The Authentication Source Rules page is in the wizard for adding an IdP.
- Navigate to the Authentication Source Rules page.
- In the Cloud Administration Console, click Users > Identity Provider.
- Click Edit corresponding to the IdP whose access rules you want to change. The Basic Information page appears for the selected IdP.
- Click 3. Authentication Source Rules. The Authentication Source Rules page appears.
- Specify parameters for one or more IP address ranges within your network that will authenticate using this IdP. If you do not set any authentication source rules, the portal applies the default rule allowing users from any IP address to access the IdP for authentication.

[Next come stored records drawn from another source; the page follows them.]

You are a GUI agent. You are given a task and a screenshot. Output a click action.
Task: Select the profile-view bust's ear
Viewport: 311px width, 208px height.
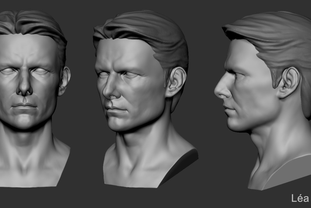click(x=289, y=83)
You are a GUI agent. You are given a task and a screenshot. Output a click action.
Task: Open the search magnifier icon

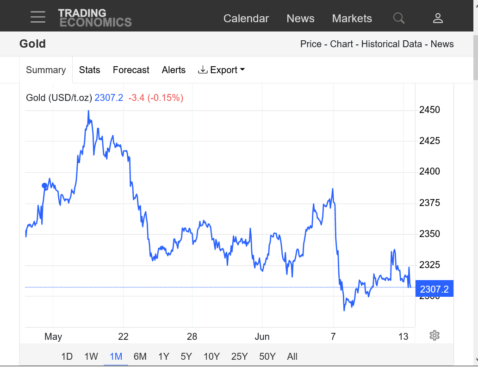[398, 18]
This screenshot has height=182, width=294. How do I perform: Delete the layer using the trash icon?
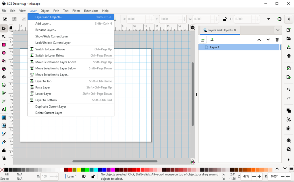pyautogui.click(x=277, y=40)
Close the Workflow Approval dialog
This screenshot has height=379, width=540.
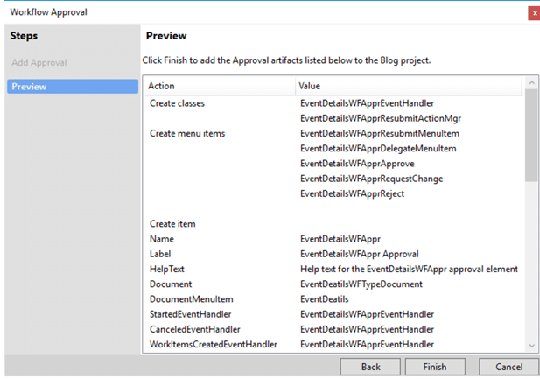tap(534, 13)
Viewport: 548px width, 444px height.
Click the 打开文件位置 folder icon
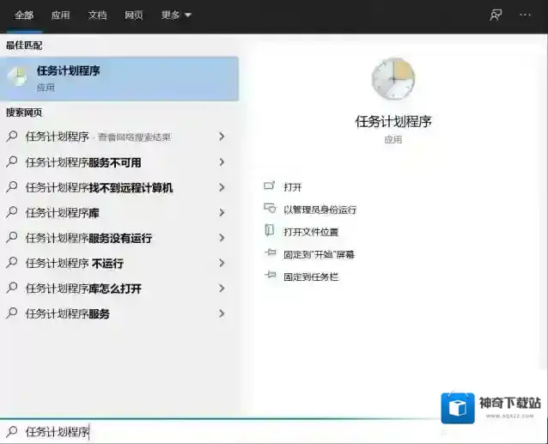(270, 231)
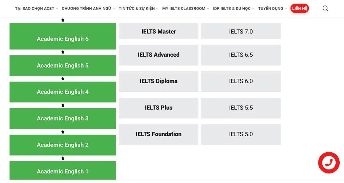This screenshot has height=183, width=344.
Task: Click the IELTS 5.5 score cell
Action: (241, 108)
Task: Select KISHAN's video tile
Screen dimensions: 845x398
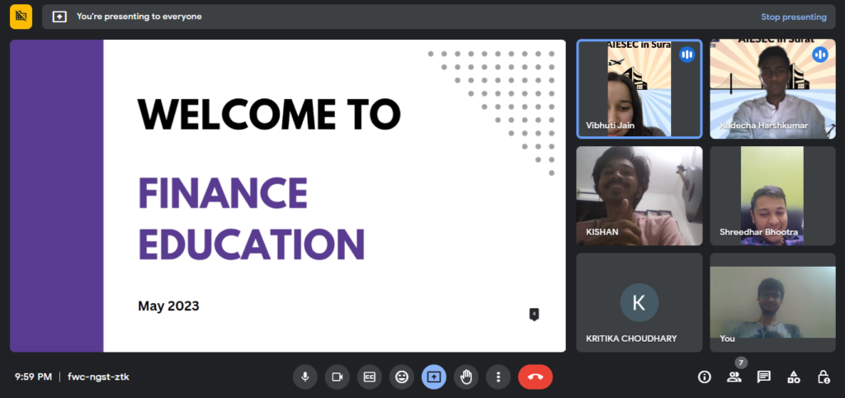Action: (639, 196)
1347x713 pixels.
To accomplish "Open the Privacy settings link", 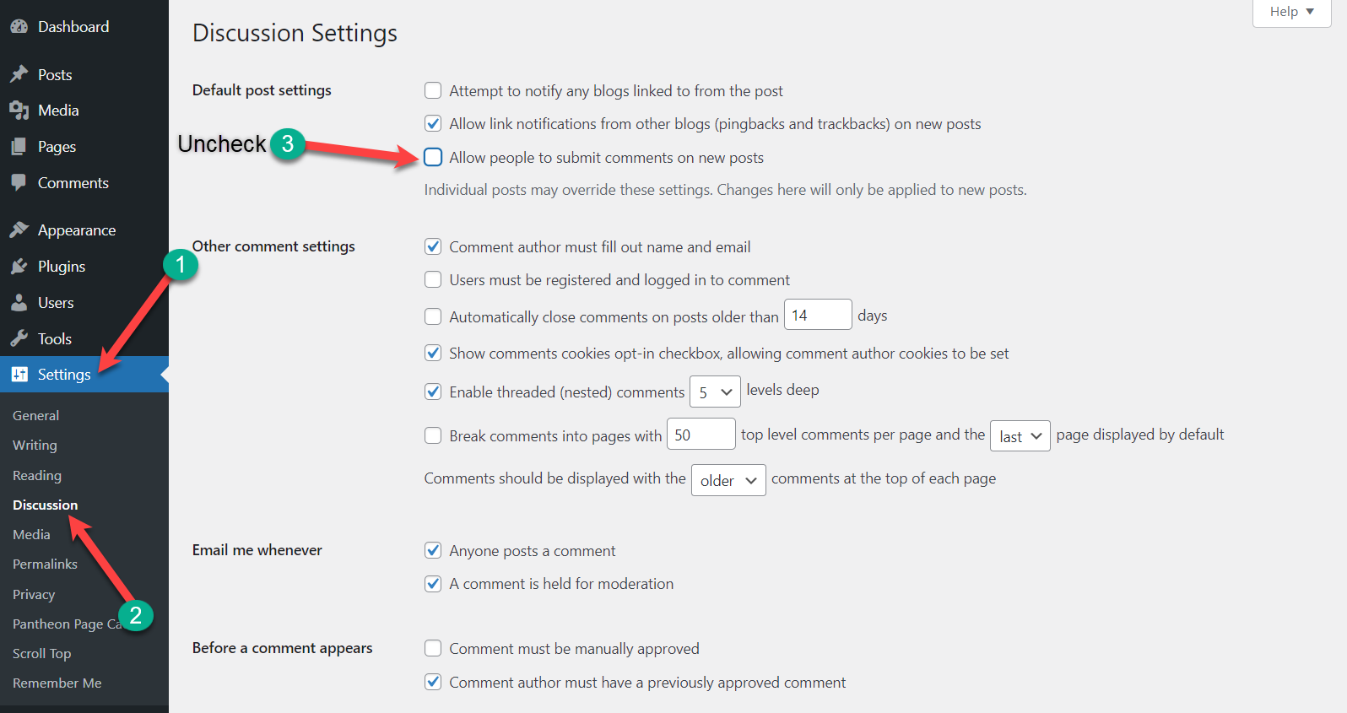I will coord(34,594).
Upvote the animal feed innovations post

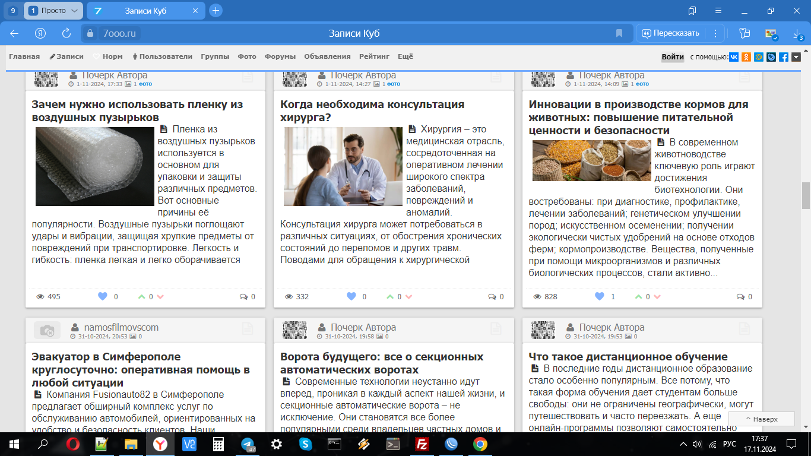point(638,297)
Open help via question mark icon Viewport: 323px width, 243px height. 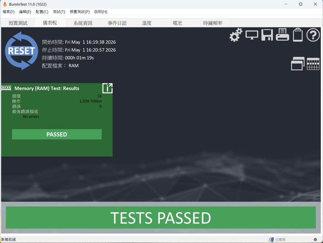(313, 35)
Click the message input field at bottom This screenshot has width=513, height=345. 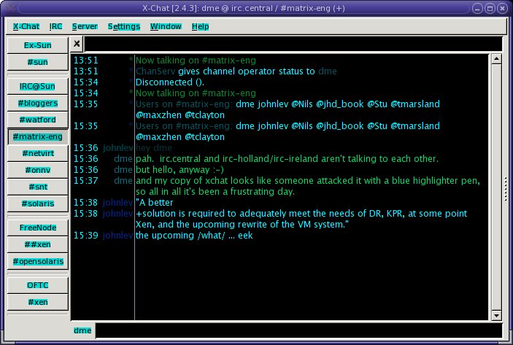pyautogui.click(x=299, y=330)
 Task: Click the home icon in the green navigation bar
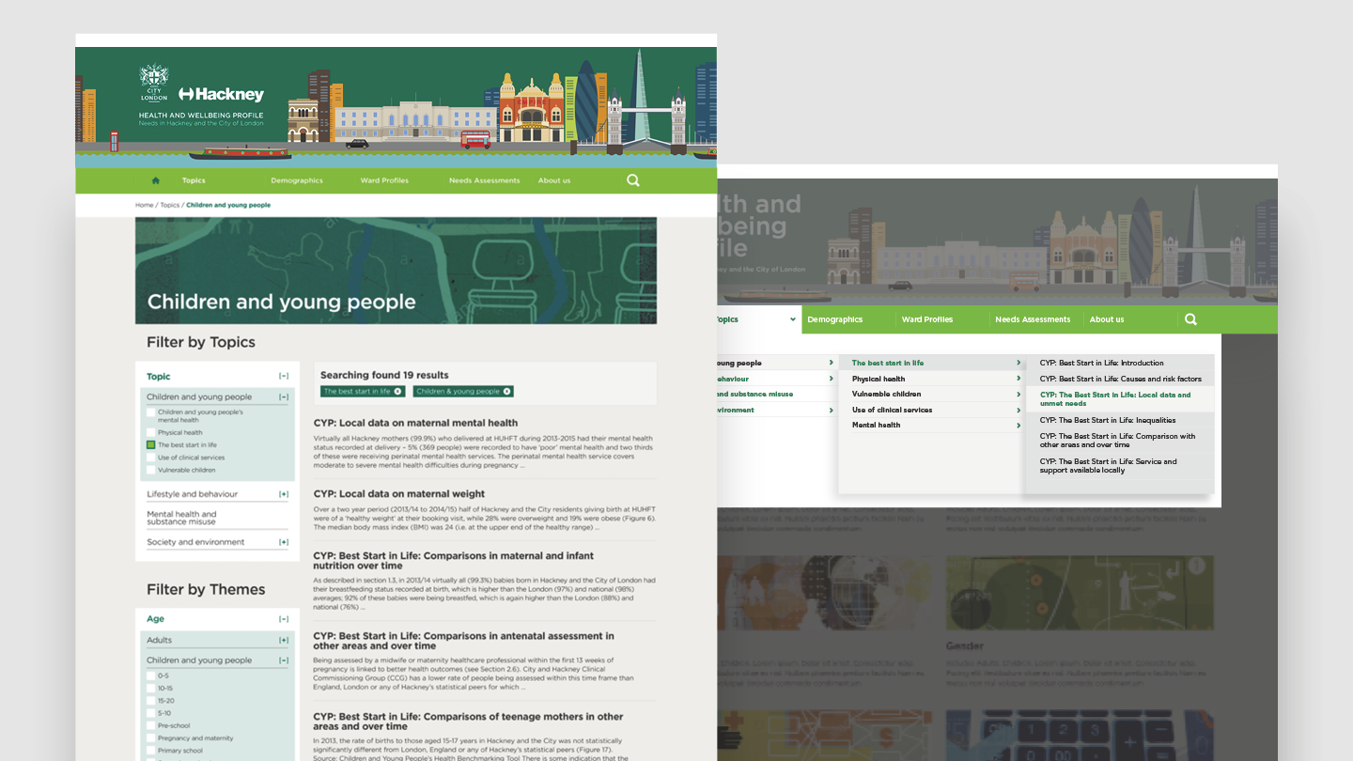tap(154, 179)
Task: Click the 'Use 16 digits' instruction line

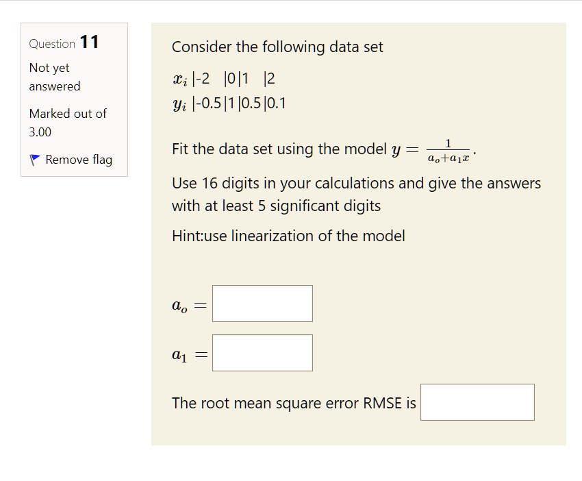Action: [356, 184]
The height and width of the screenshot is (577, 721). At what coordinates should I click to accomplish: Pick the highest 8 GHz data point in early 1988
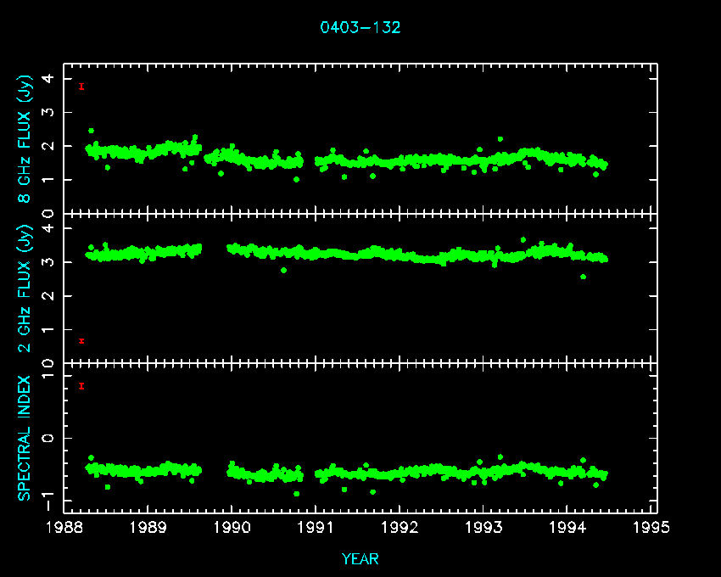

- From the Attribute drop-down list, select IpAddress.
- From the Operation drop-down list, select In Range.
- In the Value field, enter an IP address range such as 10.0.0.0:255.0.0.0.
- From the Effect drop-down list, select Allow Access or Deny Access.
- From the Policy Combination drop-down list, select the Policy Combination to apply to rule evaluation.
Policy Combination Option Description Deny Overrides (Default) Deny takes precedence over allow. Rule processing stops as soon as a deny is matched. This is the most restrictive option. Permit Overrides Allow takes precedence over deny. Rule processing stops as soon as an allow rule is matched. This is the least restrictive option. First Applicable Rule processing stops as soon as any rule is matched.
- (Optional) Click Add and repeat steps 2a through 2d to specify additional IP ranges.
- Click Save and Finish to exit the wizard.
- (Optional) Click Publish Changes to activate the settings immediately.
After you finish
Ensure the IdP is configured as an authentication source.